Galileo had a most sarcastic vein, and often rallied his persecutors with the keenest irony. This he exhibited, some time after quitting Rome, in an epistle which he sent to the Arch Duke Leopold, accompanying his 'Theory of the Tides.' "This theory," says he, "occurred to me when in Rome, whilst the theologians were debating on the prohibition of Copernicus's book, and of the opinion maintained in it of the motion of the earth, which I at that time believed; until it pleased those gentlemen to suspend the book, and to declare the opinion false and repugnant to the Holy Scriptures. Now, as I know how well it becomes me to obey and believe the decisions of my superiors, which proceed out of more profound knowledge than the weakness of my intellect can attain to, this theory, which I send you, which is founded on the motion of the earth, I now look upon as a fiction and a dream, and beg your Highness to receive it as such. But, as poets often learn to prize the creations of their fancy, so, in like manner, do I set some value on this absurdity of mine. It is true, that when I sketched this little work, I did hope that Copernicus would not, after eighty years, be convicted of error; and I had intended to develope and amplify it further; but a voice from heaven suddenly awakened me, and at once annihilated all my confused and entangled fancies."
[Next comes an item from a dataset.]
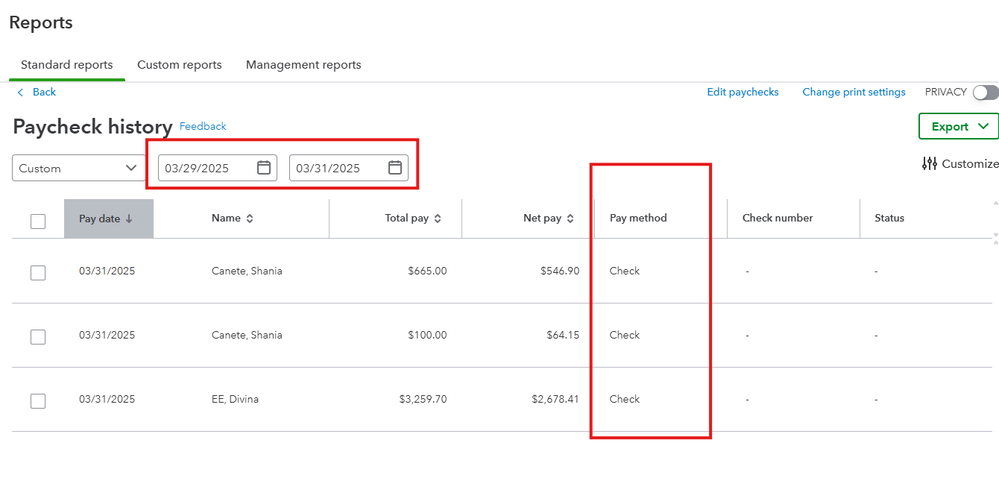Click the Edit paychecks link

[x=742, y=92]
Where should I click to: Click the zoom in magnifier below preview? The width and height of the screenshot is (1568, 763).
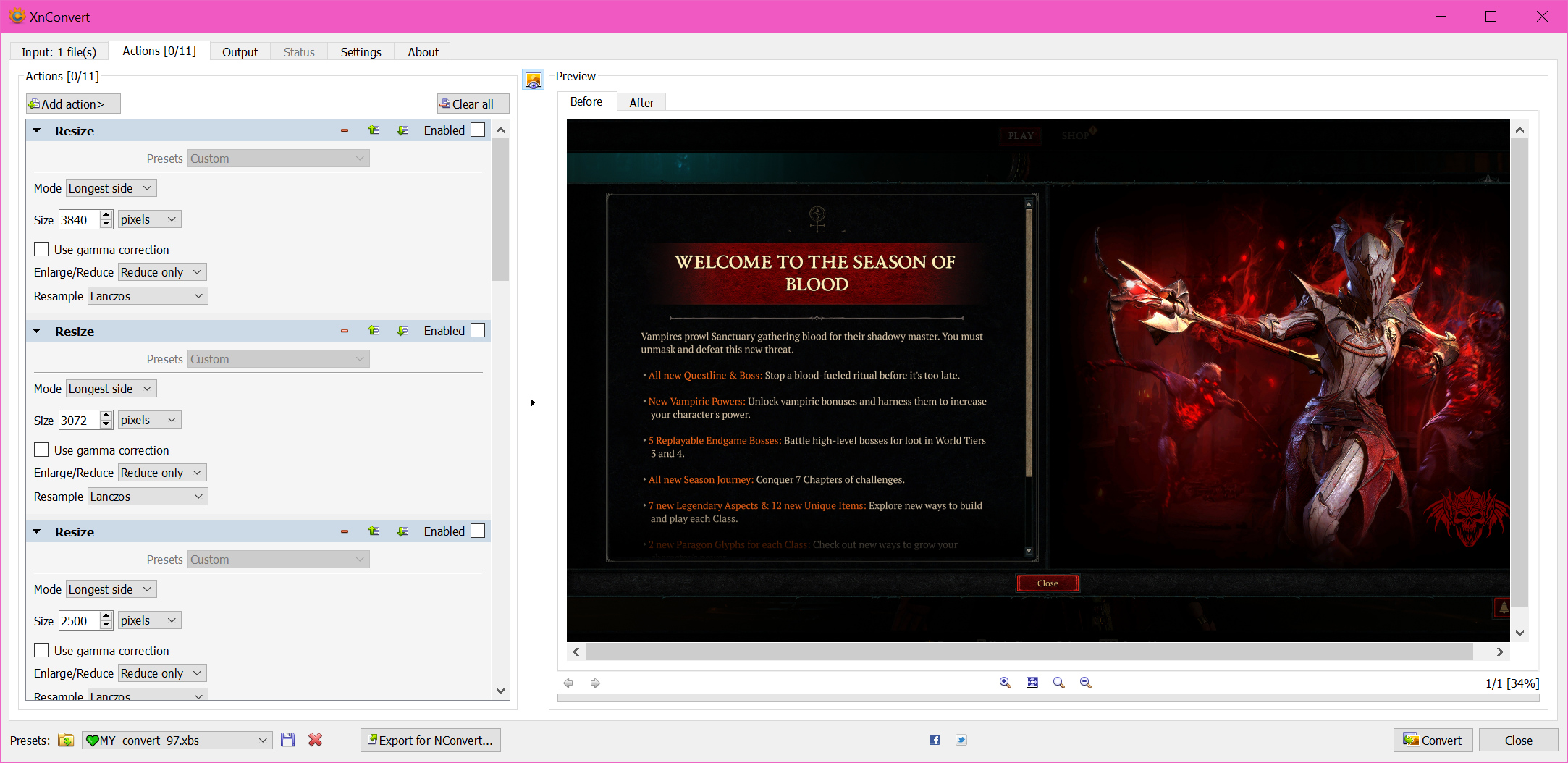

It is difficult, however, sometimes to decide whether the language of Galileo is ironical, or whether he uses it with subtlety, with the hope of evading the anathemas of the Inquisition. Thus he ends one of his writings with the following passage: "In conclusion, since the motion attributed to the earth, which I, as a pious and Catholic person, consider most false, and not to exist, accommodates itself so well to explain so many and such different phenomena, I shall not feel sure that, false as it is, it may not just as deludingly correspond with the phenomena of comets."

In the year 1624, soon after the accession of Urban the Eighth to the Pontifical chair, Galileo went to Rome again, to offer his congratulations to the new Pope, as well as to propitiate his favor. He seems to have been received with unexpected cordiality; and, on his departure, the Pope commended him to the good graces of Ferdinand, Grand Duke of Tuscany, in the following terms: "We find in him not only literary distinction, but also the love of piety, and he is strong in those qualities by which Pontifical good-will is easily obtained. And now, when he has been brought to this city, to congratulate Us on Our elevation, We have lovingly embraced him; nor can We suffer him to return to the country whither your liberality recalls him, without an ample provision of Pontifical love. And that you may know how dear he is to Us, we have willed to give him this honorable testimonial of virtue and piety. And We further signify, that every benefit which you shall confer upon him will conduce to Our gratification."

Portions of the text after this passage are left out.